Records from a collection

++++++

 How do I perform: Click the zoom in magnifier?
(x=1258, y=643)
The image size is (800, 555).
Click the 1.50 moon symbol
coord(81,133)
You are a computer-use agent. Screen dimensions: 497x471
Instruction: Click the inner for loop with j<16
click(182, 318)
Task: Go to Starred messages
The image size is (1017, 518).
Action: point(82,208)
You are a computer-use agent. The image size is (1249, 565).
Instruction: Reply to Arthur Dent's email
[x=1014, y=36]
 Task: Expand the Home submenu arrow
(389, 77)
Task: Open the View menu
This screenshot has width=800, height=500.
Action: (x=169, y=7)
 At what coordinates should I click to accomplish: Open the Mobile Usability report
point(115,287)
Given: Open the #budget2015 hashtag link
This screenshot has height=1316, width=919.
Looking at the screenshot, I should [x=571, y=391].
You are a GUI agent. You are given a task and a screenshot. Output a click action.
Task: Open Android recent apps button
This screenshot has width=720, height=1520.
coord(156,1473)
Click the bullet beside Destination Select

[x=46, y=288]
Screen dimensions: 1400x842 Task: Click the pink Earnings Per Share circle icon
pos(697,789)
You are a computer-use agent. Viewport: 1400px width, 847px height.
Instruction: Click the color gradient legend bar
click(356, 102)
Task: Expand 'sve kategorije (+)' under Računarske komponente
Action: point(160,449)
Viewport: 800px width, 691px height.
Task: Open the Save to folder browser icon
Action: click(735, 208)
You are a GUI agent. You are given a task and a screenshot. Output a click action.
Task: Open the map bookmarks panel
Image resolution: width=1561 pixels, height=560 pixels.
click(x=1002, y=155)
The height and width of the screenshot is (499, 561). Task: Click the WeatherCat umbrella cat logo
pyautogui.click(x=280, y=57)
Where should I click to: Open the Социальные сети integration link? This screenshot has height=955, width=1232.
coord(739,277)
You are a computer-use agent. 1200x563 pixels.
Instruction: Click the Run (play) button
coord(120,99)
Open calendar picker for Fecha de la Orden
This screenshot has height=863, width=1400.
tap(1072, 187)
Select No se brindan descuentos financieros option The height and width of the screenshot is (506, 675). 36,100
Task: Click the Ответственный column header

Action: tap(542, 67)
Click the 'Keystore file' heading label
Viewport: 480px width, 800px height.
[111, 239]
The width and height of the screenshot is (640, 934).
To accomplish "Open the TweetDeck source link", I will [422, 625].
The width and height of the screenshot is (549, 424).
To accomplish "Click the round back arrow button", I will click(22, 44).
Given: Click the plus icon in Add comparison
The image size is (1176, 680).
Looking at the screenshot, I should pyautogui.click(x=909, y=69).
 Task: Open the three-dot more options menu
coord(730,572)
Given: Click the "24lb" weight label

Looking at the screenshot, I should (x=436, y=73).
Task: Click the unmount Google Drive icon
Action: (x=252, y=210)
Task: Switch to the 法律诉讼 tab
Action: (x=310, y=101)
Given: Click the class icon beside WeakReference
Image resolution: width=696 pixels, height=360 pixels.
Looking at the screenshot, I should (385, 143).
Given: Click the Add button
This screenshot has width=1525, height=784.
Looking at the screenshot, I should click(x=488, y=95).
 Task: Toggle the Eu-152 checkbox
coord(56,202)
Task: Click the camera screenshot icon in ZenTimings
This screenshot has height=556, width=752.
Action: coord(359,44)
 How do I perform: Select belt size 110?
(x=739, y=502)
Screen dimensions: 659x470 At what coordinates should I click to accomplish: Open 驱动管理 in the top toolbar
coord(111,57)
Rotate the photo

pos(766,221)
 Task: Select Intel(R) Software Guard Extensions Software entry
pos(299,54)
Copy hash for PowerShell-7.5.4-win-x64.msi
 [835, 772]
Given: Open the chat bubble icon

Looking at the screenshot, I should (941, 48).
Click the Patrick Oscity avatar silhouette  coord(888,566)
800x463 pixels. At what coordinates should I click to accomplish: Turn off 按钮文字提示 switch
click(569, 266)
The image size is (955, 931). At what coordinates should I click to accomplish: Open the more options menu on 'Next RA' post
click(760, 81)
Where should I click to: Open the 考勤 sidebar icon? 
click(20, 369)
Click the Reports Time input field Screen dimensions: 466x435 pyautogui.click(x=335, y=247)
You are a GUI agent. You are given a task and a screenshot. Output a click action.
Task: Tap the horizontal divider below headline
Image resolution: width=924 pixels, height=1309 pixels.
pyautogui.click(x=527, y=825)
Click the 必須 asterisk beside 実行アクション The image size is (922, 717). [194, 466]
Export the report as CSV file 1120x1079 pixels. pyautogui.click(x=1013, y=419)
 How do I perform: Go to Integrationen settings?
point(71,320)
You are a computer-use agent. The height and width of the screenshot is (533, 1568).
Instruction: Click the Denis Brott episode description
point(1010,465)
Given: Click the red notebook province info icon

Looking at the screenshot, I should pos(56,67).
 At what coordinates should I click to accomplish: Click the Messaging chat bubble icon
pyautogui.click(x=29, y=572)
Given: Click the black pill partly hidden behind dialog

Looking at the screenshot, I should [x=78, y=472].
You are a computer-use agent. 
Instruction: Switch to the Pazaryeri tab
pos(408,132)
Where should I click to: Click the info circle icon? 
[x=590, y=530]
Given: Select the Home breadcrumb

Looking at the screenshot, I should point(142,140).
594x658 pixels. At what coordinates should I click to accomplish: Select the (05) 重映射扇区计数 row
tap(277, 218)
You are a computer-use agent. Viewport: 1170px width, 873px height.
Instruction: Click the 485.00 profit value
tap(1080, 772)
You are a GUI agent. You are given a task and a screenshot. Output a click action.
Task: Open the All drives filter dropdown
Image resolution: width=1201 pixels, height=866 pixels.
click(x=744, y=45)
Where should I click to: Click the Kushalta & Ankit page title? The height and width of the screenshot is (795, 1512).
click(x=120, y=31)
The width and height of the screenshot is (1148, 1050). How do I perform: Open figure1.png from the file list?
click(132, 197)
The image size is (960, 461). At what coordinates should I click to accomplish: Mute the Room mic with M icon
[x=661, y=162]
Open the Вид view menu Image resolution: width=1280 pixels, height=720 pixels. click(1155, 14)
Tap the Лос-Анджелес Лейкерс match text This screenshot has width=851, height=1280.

++++++

◆ Task statement: In the entries above, copy the lines from the one that contains "Open the Вид" through the last line, exactly as they appear.

◆ Exercise response:
Open the Вид view menu Image resolution: width=1280 pixels, height=720 pixels. click(1155, 14)
Tap the Лос-Анджелес Лейкерс match text This screenshot has width=851, height=1280.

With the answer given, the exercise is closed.